Plan jego ojca, aby pochować Meraha w Algierii, nie powiódł się, ponieważ kraj ten odmówił przyjęcia zwłok - jak wytłumaczono: "z powodów bezpieczeństwa". Takie obciążenie Algierii było zbędne.
W tej sytuacji, pochówku dokonano pod Tuluzą, na cmentarzu Cornebarrieu, w części muzułmańskiej. Dyskretnie, bo i w czasie, gdy cmentarz był już zamknięty.
W pogrzebie wzięło udział tylko kilkunastu mężczyzn i trudno powiedzieć, czy należeli oni do rodziny, czy też byli to agenci, bo np. stroje mieli bardzo "niezobowiazujące" i dominowały w nich: jeansy, koszulki, buty sportowe /a w jednym wypadku klapki-japonki/.
Mimo chęci zachowania dyskrecji, grupa dziennikarzy zwiedziała się o pochówku, ale nie wpuszczono ich na cmentarz i musieli pozostać poza nim, pod okiem policji.

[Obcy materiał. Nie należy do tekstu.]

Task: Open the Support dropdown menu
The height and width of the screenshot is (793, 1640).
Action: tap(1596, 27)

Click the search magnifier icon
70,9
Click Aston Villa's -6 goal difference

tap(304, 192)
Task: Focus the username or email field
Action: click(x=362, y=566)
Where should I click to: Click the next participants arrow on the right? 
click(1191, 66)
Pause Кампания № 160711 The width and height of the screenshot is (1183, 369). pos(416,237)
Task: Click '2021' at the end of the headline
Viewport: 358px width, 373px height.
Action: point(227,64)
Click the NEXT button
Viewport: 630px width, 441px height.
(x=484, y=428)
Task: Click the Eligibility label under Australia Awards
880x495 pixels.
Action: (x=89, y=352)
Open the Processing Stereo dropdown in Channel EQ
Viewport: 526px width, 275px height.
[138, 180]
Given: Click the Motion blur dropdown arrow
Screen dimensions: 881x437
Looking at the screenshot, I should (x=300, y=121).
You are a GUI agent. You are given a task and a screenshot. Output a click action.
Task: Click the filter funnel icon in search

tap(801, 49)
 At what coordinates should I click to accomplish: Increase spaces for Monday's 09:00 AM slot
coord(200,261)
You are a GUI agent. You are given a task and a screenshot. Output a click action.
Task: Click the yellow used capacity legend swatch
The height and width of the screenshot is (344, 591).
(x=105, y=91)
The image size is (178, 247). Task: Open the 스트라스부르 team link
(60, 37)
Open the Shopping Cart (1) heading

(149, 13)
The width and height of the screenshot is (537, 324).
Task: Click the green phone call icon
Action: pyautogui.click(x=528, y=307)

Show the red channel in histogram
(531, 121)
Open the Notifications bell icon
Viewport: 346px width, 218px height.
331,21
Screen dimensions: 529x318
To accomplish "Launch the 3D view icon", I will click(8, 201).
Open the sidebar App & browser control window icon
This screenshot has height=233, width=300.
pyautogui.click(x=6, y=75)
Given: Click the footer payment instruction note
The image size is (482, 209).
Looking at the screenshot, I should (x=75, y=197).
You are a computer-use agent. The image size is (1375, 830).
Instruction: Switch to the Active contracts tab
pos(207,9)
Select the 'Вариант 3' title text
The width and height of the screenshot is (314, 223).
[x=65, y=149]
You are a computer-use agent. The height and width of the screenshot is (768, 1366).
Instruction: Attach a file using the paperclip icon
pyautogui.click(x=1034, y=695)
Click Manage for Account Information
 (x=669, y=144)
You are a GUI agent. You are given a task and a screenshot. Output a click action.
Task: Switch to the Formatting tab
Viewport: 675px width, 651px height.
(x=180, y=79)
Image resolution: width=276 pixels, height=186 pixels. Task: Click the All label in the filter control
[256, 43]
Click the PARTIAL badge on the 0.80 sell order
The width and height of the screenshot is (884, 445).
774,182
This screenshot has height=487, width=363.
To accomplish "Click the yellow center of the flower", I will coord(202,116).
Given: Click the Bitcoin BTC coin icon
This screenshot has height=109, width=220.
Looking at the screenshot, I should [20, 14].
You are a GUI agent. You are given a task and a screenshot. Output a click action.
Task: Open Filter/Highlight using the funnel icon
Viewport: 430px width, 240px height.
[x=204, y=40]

Dziwne, że podano, gdzie pochowano Meraha, bo teraz na jego grób mogą chcieć pielgrzymować różni fanatycy. Kiedyś we Francji niewygodnych zbirów - podobno - grzebano w tajemnicy, na wiejskich cmentarzach, a na grobach umieszczano napis: "nieznana ofiara wypadku drogowego". W tym wypadku, tak nie uczyniono. Może to ma być wabik, dla wyłapania różnych ekstremistów. Zresztą, zdeterminowane i szerokie polowanie na nich, we Francji, już się zaczęło. A po masakrze, jakiej dokonał Merah, jest na nie duże przyzwolenie społeczne.
Merah już nikomu krzywdy nie zrobi, a paru jemu podobnych, może zostać zlokalizowanych i powstrzymanych, przed mordowaniem.